**Task directions**
Rewrite the part of the news article below on the Baucus tax proposal, starting with "US - Business" and going on through "for the plan.", with "momentum" changed to "support".

**Text to read**
╔══

US - Business Groups Pan Baucus Tax Changes As Uncompetitive
20 November 2013
Posted by: Author: Richard Rubin
Author: Richard Rubin (Bloomberg)
Business groups lined up to
criticize Senate Finance Chairman Max Baucus’s international tax
proposal within hours of its release, slowing the momentum he
sought to build for the plan.
Baucus released a draft bill yesterday that would lower the
corporate tax rate by an unspecified amount, end a rule that has
encouraged companies to accumulate about $2 trillion in earnings
in their foreign subsidiaries and impose a 20 percent tax on
those stockpiled profits.
The Finance panel chairman, who has been criticized by
fellow Democrats for being too friendly to business, is
encountering opposition from some of the multinational
corporations he has courted. Coalitions backed by companies
including General Electric Co. (GE), Cisco Systems Inc. (CSCO) and
Caterpillar Inc. (CAT) said the plan would hurt U.S. companies’
ability to compete in overseas markets.
"They increase complexity and move our antiquated tax
system even further from international norms,” Bruce Josten,
the top lobbyist at the U.S. Chamber of Commerce, said of
Baucus’s ideas in a statement.
The chamber, the country’s largest business lobbying group,
was joined yesterday by the Business Roundtable, the National
Association of Manufacturers, the Alliance for Competitive
Taxation, the Let’s Invest for Tomorrow America Coalition and
the National Foreign Trade Council, which each issued statements
criticizing the tax proposal.
The trade council, whose board of directors includes
Microsoft Corp. (MSFT) and United Technologies Corp. (UTX), said it was
"disappointed” in Baucus’s plan. ‘Penalize Multinationals’
"This draft appears to penalize multinationals and will
make it more difficult for companies to compete globally,”
Catherine Schultz, the group’s vice president for tax policy,
said in a statement.
Baucus, of Montana, who plans to release drafts on other
tax topics today and tomorrow, wants to make the biggest tax
code changes since 1986 before he leaves Congress at the end of
2014. He and his House Republican counterpart, Dave Camp of
Michigan, have been stymied by the partisan divide over whether
the government should collect more revenue.

╚══

**Data section**
╔══

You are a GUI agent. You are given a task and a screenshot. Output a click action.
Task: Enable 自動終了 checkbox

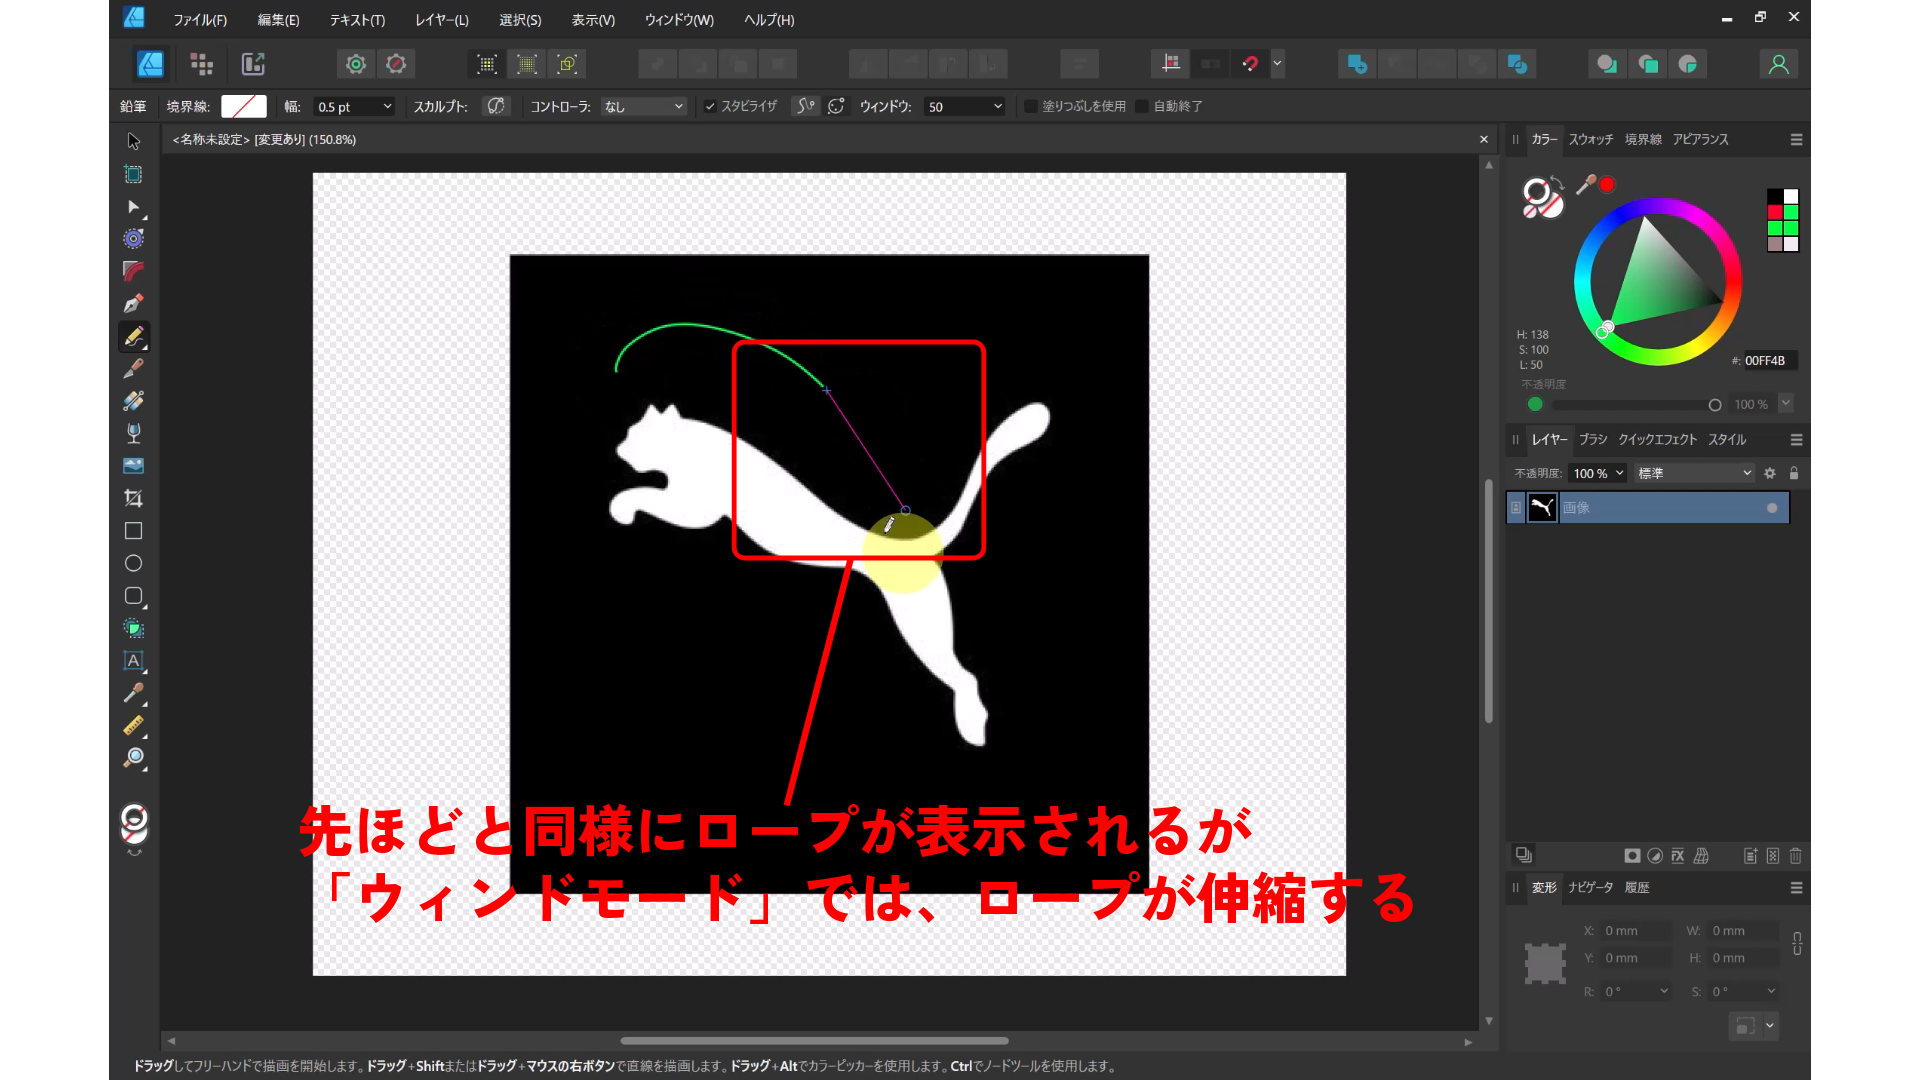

╚══

**Exercise solution**
US - Business Groups Pan Baucus Tax Changes As Uncompetitive
20 November 2013
Posted by: Author: Richard Rubin
Author: Richard Rubin (Bloomberg)
Business groups lined up to
criticize Senate Finance Chairman Max Baucus’s international tax
proposal within hours of its release, slowing the support he
sought to build for the plan.